Pre-workout is a highly debated topic within the lifting community. From the different ingredients, varying levels of caffeine and beta-alanine, and the potential health concerns involved, it is easy to see why everyone has their own opinion on supplements. Everyone interviewed for this article has done their due diligence in figuring out what is best for themselves personally, which is the most important advice to keep in mind when using supplements. Pre-workout, on a safe and monitored level, is healthy and approved by the FDA, though it is up to the user to determine whether they should use it or not (basing the amount on their specific needs, as well as the products used, such as caffeine, beta-alanine, and creatine).  Post-workout, like protein, however, is debated more on how much to consume, rather than if you should consume it or not. Protein is a day-to-day nutrient required for humans, and its importance is undeniable in regards to its consumption after exercising. Protein provides a safe and clean method of increasing your body’s recovery rate and muscle gain. Again, the amount should ultimately be based on what your body needs and can handle. It is important to remember the nutrition facts, serving sizes, and other important information regarding whatever supplement product that you use. Some of the products may contain high dosages or serving sizes which can be harmful to your body if not properly consumed. Most pre-workout powders and drinks contain at least 100 milligrams of caffeine, though a large number of them contain 300 milligrams or more. Be mindful of your dosages of beta-alanine, also. It’s not a harmful product, though it is known to make your skin and lips tingle. As stated before, your body already produces creatine naturally; still, watch the amount of extra creatine you consume, as high dosages could lead to kidney issues (Mount Sinai).

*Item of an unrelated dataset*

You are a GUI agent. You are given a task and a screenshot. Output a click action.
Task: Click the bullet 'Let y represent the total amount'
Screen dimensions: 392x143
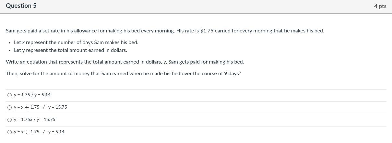(x=70, y=50)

Lifting and using pre- and post-workout is a subjective topic which will not have the same impact on every person. As stated from trusted organizations and experienced individuals: if you choose to get involved with these products, do your own research and figure out what best works for you. If used in responsible moderation, the stigma of these products being harmful is simply false. These products are mostly beneficial to the user’s everyday life and have been reported to increase production and gains. If you are concerned about using one of these products, be sure to do further research. Look on the internet, or listen to the advice of people you trust; the information is out there.